DATA SUPPLIED -
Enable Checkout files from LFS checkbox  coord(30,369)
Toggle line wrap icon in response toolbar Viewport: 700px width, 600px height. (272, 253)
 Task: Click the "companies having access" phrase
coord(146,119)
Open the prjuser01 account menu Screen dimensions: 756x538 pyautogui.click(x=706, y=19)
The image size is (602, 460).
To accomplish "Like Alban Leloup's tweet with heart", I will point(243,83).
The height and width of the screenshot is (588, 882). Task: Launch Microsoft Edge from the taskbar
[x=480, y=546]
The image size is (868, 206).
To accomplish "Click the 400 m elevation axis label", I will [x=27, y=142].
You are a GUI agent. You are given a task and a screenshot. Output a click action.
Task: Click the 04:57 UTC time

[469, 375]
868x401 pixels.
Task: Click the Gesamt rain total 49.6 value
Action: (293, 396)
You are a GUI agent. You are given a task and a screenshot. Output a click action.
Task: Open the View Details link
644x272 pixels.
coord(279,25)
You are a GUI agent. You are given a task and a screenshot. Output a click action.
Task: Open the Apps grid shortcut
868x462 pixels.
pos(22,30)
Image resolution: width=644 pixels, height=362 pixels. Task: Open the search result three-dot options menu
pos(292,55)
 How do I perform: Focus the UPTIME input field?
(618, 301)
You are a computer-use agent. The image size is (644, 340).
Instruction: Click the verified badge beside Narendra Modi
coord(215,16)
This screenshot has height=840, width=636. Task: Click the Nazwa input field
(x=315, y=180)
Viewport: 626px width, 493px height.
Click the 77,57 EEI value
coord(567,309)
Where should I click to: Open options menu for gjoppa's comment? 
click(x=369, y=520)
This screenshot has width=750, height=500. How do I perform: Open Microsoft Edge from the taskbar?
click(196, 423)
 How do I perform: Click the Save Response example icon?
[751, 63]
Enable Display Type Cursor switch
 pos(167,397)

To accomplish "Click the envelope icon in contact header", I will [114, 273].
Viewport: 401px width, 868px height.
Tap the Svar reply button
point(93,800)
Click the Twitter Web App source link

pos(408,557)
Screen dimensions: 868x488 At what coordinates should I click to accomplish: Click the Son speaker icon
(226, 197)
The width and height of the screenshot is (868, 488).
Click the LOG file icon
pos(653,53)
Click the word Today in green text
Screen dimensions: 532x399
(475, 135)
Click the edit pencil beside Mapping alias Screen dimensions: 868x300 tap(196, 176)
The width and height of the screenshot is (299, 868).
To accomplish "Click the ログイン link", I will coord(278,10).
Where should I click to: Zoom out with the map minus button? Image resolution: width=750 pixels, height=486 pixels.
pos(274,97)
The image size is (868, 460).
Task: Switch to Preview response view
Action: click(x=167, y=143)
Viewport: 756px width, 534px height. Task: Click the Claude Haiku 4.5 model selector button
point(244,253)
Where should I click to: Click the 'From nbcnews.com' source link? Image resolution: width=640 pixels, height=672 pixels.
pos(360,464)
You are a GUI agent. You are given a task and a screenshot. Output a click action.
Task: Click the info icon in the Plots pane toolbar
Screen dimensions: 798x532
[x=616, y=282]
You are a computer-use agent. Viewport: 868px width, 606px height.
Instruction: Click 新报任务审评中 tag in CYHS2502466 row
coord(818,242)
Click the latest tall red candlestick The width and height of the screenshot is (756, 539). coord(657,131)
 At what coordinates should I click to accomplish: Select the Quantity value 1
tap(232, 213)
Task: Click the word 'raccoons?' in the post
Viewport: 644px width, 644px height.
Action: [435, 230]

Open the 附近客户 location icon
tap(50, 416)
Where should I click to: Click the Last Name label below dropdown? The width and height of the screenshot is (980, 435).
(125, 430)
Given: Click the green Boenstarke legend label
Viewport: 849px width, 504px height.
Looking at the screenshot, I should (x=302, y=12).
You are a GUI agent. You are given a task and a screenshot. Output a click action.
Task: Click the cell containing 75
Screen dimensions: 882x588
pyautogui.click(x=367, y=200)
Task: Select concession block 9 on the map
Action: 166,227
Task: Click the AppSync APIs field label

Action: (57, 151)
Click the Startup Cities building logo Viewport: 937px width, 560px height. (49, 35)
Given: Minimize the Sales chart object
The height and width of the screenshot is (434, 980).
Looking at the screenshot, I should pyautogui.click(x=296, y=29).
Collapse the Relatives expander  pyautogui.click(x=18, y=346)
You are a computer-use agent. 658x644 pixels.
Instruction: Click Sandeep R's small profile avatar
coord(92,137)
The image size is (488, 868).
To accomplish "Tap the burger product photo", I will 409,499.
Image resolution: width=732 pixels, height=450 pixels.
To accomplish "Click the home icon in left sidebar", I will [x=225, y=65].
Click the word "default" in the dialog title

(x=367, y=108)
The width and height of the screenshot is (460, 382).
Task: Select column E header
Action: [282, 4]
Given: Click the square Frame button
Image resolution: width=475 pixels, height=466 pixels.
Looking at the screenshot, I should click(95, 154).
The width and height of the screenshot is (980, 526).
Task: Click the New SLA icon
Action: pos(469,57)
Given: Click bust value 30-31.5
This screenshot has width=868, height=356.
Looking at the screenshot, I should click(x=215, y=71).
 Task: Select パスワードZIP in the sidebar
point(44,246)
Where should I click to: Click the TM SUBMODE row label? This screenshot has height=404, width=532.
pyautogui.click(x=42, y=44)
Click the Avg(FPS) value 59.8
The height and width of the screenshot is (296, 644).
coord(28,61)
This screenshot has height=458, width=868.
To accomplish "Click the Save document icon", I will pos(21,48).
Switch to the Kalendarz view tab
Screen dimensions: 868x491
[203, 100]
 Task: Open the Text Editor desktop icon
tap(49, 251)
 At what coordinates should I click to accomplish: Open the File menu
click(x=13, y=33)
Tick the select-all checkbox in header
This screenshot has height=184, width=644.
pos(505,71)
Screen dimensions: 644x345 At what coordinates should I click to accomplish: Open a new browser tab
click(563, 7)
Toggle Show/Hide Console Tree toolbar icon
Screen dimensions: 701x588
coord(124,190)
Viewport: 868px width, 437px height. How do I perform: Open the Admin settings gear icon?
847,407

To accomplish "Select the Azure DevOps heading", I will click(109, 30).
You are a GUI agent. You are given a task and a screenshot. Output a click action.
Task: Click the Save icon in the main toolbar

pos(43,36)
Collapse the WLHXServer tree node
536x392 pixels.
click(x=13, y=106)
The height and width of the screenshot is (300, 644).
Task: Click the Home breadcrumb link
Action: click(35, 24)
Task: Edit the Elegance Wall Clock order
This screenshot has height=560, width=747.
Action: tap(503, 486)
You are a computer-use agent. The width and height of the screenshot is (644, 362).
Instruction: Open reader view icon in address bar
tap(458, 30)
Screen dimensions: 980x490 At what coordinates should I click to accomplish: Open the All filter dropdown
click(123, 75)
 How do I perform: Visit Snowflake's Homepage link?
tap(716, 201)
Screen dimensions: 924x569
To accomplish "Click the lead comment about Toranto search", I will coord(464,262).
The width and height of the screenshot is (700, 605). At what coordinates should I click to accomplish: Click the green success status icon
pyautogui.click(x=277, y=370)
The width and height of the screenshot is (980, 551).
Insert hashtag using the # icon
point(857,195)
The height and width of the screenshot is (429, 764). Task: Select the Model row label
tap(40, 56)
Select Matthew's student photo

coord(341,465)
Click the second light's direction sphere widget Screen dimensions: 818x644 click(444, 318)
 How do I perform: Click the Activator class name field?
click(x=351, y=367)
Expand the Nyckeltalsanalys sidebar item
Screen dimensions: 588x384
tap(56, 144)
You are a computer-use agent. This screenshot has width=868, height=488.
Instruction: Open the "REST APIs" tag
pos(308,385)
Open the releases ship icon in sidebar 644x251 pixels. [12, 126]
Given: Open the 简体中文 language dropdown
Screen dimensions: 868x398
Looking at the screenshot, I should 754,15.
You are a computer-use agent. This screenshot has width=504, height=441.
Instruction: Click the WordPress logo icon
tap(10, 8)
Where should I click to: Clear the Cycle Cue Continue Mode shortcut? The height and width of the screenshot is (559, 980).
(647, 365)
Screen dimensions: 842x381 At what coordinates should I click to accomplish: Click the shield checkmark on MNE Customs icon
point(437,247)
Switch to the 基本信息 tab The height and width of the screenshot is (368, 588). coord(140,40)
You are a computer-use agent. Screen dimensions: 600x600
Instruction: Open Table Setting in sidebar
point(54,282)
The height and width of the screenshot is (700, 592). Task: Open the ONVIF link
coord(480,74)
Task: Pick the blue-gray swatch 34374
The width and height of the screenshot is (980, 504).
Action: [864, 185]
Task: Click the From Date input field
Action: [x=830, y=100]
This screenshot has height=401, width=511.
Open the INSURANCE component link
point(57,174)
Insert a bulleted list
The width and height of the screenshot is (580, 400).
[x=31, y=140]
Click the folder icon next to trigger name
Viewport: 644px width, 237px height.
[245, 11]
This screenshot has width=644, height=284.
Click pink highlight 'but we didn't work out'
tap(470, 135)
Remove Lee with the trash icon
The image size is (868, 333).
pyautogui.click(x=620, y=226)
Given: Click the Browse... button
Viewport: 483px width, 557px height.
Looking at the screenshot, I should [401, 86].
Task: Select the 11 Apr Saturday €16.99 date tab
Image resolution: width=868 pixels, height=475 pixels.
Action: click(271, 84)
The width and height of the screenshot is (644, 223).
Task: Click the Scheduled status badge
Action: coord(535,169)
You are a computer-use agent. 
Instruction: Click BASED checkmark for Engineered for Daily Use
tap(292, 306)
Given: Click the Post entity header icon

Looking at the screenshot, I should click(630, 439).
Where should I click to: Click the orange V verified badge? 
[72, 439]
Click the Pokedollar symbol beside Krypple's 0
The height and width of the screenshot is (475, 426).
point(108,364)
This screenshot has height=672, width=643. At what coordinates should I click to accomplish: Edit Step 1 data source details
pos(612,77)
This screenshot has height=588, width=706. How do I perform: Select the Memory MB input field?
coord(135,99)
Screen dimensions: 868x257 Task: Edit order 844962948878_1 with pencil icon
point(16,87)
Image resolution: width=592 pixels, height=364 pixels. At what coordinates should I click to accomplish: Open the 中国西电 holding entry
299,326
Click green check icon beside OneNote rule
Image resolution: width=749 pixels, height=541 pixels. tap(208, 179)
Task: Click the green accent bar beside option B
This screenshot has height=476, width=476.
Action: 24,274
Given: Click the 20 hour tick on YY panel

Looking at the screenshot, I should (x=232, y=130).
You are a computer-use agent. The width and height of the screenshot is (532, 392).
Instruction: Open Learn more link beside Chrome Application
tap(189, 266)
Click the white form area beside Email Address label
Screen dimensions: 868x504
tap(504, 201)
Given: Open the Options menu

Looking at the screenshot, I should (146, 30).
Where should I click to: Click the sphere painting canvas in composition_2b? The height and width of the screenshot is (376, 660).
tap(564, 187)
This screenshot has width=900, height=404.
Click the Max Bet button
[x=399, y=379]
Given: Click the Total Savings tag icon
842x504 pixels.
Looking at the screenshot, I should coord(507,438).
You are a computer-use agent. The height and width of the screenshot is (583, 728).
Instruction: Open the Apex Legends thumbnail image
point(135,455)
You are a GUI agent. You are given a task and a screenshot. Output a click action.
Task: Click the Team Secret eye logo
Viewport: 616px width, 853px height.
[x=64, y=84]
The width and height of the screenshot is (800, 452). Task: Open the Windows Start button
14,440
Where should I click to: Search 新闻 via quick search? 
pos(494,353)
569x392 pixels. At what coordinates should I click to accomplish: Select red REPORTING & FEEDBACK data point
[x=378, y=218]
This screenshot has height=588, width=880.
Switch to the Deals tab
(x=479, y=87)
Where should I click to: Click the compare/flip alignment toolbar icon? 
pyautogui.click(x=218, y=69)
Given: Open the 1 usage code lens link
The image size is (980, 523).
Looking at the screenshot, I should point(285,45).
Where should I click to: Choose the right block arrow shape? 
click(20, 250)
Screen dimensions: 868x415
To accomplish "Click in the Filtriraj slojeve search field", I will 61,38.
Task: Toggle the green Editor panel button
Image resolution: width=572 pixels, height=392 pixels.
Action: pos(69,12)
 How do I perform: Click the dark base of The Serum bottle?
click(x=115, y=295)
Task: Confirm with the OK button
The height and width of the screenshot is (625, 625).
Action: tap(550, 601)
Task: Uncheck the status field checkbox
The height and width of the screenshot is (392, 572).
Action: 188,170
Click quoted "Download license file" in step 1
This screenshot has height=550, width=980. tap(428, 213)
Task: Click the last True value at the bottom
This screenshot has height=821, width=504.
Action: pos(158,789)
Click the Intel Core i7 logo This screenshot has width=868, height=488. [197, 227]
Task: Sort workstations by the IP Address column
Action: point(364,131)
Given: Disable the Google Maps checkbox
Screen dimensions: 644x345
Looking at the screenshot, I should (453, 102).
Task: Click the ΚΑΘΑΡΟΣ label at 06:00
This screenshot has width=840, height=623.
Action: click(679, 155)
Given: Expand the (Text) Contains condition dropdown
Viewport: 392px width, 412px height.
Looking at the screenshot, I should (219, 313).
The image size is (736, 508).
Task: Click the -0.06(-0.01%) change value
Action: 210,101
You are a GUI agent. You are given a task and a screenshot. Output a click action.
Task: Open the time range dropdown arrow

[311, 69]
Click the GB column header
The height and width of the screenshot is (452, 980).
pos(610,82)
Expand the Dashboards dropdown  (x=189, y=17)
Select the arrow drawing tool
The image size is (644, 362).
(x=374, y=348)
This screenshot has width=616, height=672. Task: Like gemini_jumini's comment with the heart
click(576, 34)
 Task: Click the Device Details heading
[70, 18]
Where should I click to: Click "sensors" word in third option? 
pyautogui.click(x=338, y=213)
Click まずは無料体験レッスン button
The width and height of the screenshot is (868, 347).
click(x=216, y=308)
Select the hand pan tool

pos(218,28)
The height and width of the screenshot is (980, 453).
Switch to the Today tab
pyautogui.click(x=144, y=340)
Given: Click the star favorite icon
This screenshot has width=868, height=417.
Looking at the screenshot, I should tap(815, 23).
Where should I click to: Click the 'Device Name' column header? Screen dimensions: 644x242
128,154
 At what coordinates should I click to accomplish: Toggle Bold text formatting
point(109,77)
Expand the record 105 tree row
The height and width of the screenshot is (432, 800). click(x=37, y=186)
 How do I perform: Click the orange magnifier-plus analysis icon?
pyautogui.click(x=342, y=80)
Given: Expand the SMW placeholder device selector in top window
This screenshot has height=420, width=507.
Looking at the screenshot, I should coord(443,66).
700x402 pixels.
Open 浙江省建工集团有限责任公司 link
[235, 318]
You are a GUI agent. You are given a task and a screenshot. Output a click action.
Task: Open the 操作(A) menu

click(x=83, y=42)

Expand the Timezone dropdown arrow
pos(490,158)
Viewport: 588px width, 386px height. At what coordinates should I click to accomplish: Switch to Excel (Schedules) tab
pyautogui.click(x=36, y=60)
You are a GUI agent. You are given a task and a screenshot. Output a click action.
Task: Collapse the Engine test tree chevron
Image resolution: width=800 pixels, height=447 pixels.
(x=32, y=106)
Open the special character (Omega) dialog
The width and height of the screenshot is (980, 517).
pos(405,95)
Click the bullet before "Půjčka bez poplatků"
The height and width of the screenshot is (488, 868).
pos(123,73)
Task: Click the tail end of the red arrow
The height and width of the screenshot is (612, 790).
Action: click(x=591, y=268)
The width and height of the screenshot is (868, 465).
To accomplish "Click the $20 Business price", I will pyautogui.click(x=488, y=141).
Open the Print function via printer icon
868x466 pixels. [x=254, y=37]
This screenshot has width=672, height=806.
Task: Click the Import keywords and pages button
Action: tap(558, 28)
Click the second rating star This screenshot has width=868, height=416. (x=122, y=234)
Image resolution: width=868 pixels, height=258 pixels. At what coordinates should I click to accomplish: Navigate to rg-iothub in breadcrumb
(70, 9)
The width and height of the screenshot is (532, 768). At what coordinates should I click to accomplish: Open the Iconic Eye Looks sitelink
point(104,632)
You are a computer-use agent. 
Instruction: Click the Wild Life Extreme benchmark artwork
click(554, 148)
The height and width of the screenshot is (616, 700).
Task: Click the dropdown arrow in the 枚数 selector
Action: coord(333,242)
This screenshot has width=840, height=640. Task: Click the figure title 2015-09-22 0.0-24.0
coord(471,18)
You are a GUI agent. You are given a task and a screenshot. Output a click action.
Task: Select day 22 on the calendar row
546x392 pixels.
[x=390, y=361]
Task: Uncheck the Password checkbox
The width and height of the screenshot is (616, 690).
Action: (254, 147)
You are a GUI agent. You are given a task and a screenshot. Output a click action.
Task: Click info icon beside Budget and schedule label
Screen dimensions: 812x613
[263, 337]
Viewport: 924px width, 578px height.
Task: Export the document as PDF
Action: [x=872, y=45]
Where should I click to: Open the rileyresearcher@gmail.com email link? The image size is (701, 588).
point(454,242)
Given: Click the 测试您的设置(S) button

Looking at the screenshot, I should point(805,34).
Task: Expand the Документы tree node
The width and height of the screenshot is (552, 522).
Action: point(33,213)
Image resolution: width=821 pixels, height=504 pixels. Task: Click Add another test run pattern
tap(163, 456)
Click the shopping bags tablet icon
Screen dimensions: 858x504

ASSIGNMENT - Up to and including the line with "You are a computer-use agent. The image", output every line of the records above exactly, starting from the first; output nothing else.

WRITTEN ANSWER -
Enable Checkout files from LFS checkbox  coord(30,369)
Toggle line wrap icon in response toolbar Viewport: 700px width, 600px height. (272, 253)
 Task: Click the "companies having access" phrase
coord(146,119)
Open the prjuser01 account menu Screen dimensions: 756x538 pyautogui.click(x=706, y=19)
The image size is (602, 460).
To accomplish "Like Alban Leloup's tweet with heart", I will point(243,83).
The height and width of the screenshot is (588, 882). Task: Launch Microsoft Edge from the taskbar
[x=480, y=546]
The image size is (868, 206).
To accomplish "Click the 400 m elevation axis label", I will [x=27, y=142].
You are a GUI agent. You are given a task and a screenshot. Output a click action.
Task: Click the 04:57 UTC time

[469, 375]
868x401 pixels.
Task: Click the Gesamt rain total 49.6 value
Action: (293, 396)
You are a GUI agent. You are given a task and a screenshot. Output a click action.
Task: Open the View Details link
644x272 pixels.
coord(279,25)
You are a GUI agent. You are given a task and a screenshot. Output a click action.
Task: Open the Apps grid shortcut
868x462 pixels.
pos(22,30)
Image resolution: width=644 pixels, height=362 pixels. Task: Open the search result three-dot options menu
pos(292,55)
 How do I perform: Focus the UPTIME input field?
(618, 301)
You are a computer-use agent. The image size is (644, 340).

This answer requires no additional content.